_PROVIDED RECORDS_:
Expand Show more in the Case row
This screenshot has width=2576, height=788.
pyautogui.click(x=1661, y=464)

...

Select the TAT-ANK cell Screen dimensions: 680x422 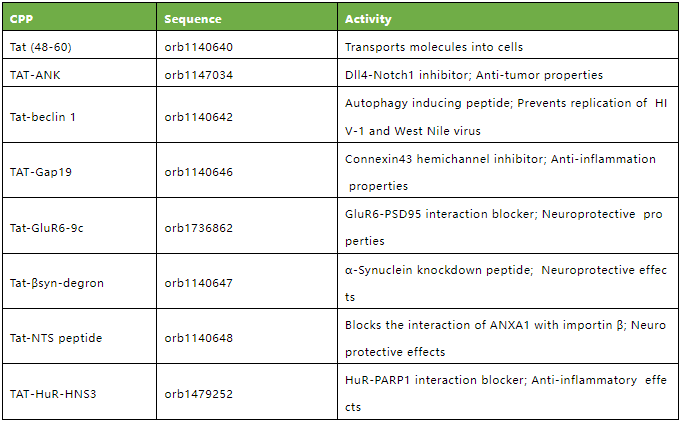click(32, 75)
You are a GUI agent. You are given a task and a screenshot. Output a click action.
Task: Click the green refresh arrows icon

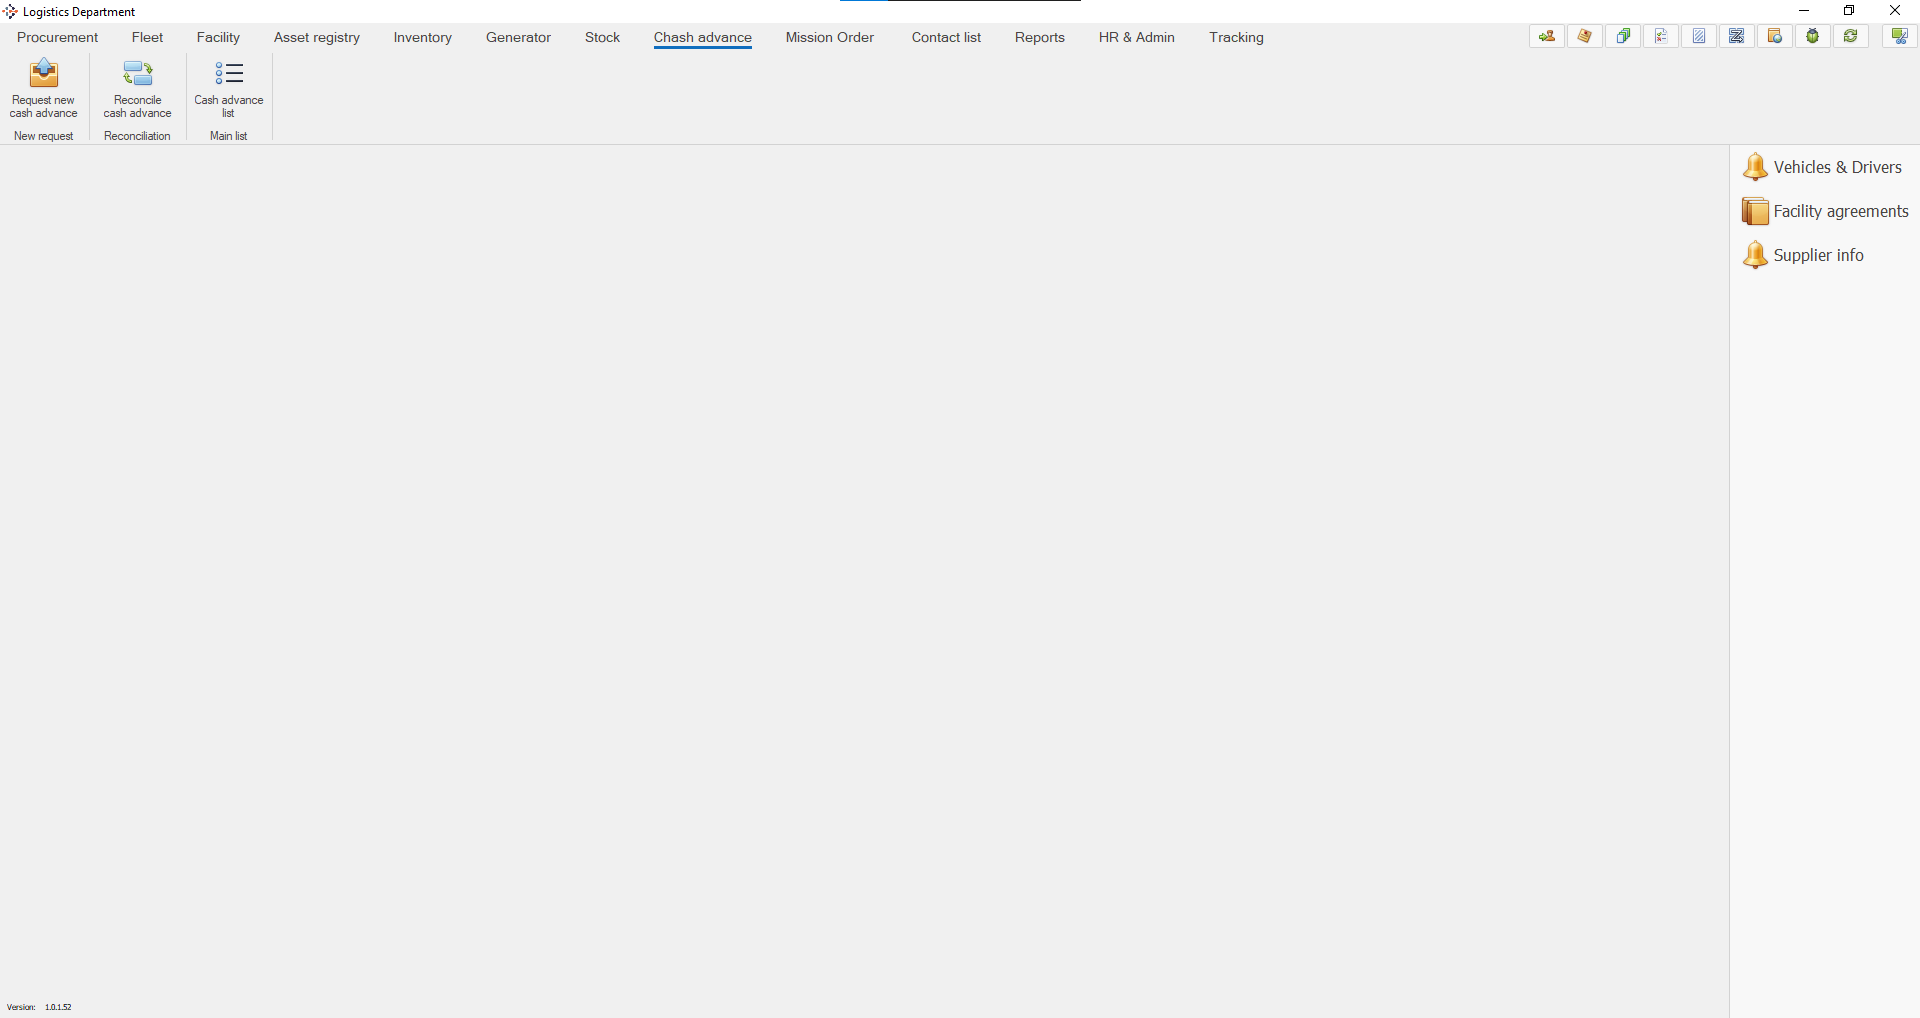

_EXERCISE PROMPT_: Starting at the line that contains "You are a GUI" and stopping after the line that contains "Task: Click the green refresh arrows icon", write out every line exactly as it appears above, and no other line.

_REPLY_:
You are a GUI agent. You are given a task and a screenshot. Output a click action.
Task: Click the green refresh arrows icon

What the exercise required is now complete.